We had an insured death and his son continued to pay his car insurance premium and allowed his grandson to drive the only car listed on this policy. Do you see coverage issues with this? Any grounds for refusal?
— Ohio subscriber
On the death of the insured, the form states that the cover passes to the surviving spouse if that spouse is living in the household at the time of death, or to the legal representative of the deceased if a named insured.
For the legal representative, coverage applies in respect of the legal responsibility of the representative to maintain or operate “your covered vehicle”. What exactly is the responsibility to maintain or use the vehicle is the question.
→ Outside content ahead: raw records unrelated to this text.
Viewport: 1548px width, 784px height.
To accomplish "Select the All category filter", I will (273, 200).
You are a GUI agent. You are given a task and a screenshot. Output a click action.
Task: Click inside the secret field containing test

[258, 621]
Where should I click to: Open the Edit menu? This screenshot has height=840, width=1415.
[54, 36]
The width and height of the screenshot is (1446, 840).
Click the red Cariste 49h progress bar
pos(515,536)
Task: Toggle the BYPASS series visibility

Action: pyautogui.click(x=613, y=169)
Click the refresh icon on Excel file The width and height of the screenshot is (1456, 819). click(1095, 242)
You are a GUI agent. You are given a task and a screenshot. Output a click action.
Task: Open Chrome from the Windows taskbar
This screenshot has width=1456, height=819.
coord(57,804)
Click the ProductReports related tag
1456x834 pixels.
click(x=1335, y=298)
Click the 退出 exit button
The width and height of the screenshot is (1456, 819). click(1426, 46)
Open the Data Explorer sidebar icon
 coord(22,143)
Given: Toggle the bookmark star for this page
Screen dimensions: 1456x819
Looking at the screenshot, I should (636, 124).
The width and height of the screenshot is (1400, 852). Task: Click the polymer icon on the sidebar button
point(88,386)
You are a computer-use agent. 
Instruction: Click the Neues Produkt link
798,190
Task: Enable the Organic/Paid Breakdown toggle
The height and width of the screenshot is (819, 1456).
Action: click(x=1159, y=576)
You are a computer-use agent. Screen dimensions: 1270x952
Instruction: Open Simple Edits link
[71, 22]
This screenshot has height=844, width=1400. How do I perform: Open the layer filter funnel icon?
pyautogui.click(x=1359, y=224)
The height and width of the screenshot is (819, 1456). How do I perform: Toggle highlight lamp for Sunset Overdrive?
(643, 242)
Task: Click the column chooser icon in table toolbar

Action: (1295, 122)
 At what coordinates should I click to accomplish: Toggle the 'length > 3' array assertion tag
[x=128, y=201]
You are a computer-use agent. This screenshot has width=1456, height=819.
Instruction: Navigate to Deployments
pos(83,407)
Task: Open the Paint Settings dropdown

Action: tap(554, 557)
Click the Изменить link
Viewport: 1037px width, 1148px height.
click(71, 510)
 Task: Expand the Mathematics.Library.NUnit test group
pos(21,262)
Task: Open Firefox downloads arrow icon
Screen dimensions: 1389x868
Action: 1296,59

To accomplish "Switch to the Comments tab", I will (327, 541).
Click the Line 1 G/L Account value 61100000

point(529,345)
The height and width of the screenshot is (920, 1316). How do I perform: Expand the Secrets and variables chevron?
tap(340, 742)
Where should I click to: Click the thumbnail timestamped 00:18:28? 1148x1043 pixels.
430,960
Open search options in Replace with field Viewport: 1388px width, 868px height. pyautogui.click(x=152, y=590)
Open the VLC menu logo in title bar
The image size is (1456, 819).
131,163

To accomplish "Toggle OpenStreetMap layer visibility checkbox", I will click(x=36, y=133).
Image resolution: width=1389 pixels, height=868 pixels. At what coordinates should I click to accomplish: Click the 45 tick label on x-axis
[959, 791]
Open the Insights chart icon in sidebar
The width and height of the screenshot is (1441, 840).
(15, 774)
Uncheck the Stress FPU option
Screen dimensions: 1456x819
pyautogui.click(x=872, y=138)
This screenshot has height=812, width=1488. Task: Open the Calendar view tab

However, the courts are clear that coverage only applies to the legal representative or surviving spouse.
In Maryland Casualty Co v. Martinez, the insured had died and the brother-in-law of the insured’s caretaker was driving the vehicle at the time of an accident. The court ruled that the insurer was not required to make a defense as neither the surviving spouse nor the legal representative was driving the vehicle at the time of the loss.
Grinnell Select Ins. Co. v. Cont’l W. Ins. Co., is comparable: the daughter of the deceased insured let an uninsured person drive the vehicle and that person had an accident. The policy terms stated that cover extended to a surviving spouse or legal representative; the uninsured driver was neither. The court ruled that no one was qualified to receive the extension of coverage in this situation.
In Oroian v Allstate Ins. Co., the personal representative has authorized another person to use the vehicle of the deceased; the driver had an accident in the vehicle. The court affirmed the lower court’s position and ruled that since the driver was using the vehicle for personal purposes and not property-related purposes, he was not entitled to coverage.
Unless the grandson has been appointed legal representative of the estate, I do not see coverage for the grandson in this situation.